Your goal:
Resume the article about ivy and autumn bees below, writing on from its final sentence.

A buzz about the ivy
Berks, Bucks and Oxon Wildlife Trust (BBOWT) volunteer John Catton discovers that autumn is buzzing with bees
AUTUMN is here. As summer morphs into winter, nature slows down. It is the last chance for wild bees to lay down fat reserves in preparation for hibernation, and for honey bees to top up their winter stores from a dwindling number of flowering plants.
Amongst those plants in flower now that are providing late season nectar and pollen is the often-overlooked ivy. And there is one species of bee that lives its short, active life feeding almost exclusively on it, the solitary ivy bee (Colletes hederae).
If you go to any of the Wildlife Trust nature reserves on a sunny day in early October and walk past a clump of ivy the buzzing sound from bees can be almost deafening!
A quick glance will suggest they are all honey bees, but closer inspection may reveal another bee, similar in appearance to but smaller than the honey bee, this is the ivy bee. Like the now common tree bumblebee (Bombus hypnorum), the ivy bee is a new arrival to UK and was first recorded in 2001.

Dataset excerpt:
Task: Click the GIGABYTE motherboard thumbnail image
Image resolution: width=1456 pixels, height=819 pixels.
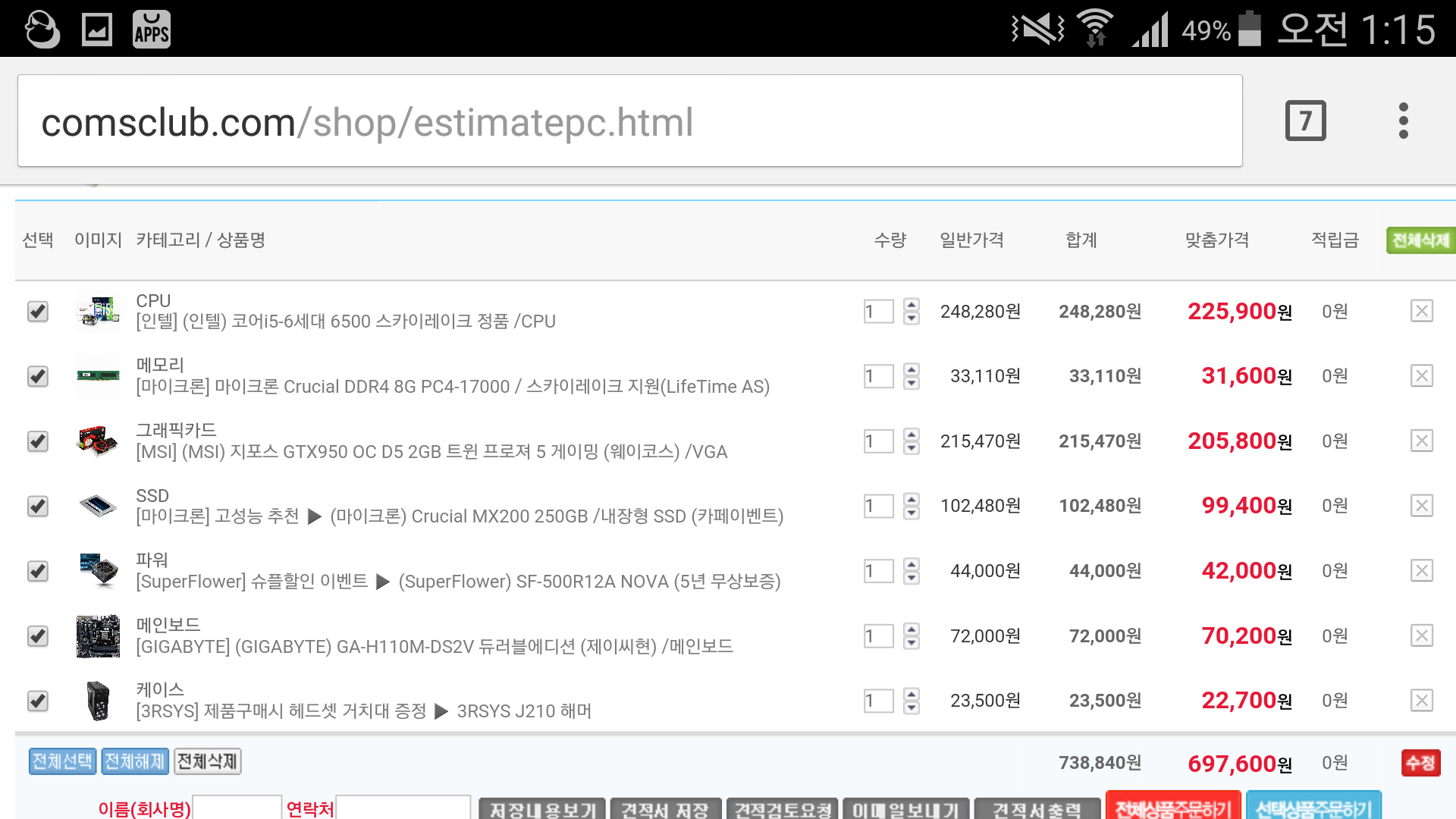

Result of the exercise:
Amazingly, over 90% of UK bees are solitary. They are gentle, nonaggressive insects and excellent pollinators. They are called ‘solitary’ because there is no queen heading up a colony of workers (as with honey bees and bumblebees).
Each nest is the work of a single female working alone. There are more than 200 species of solitary bee in the UK, which emerge at different times of the year to coincide with the availability of their food source.
The female emerges from hibernation, mates and seeks out an appropriate nest site. Each cell is provisioned with nectar and pollen prior to a single egg being laid. She seals the nest and dies. The fully formed bees emerge the following year.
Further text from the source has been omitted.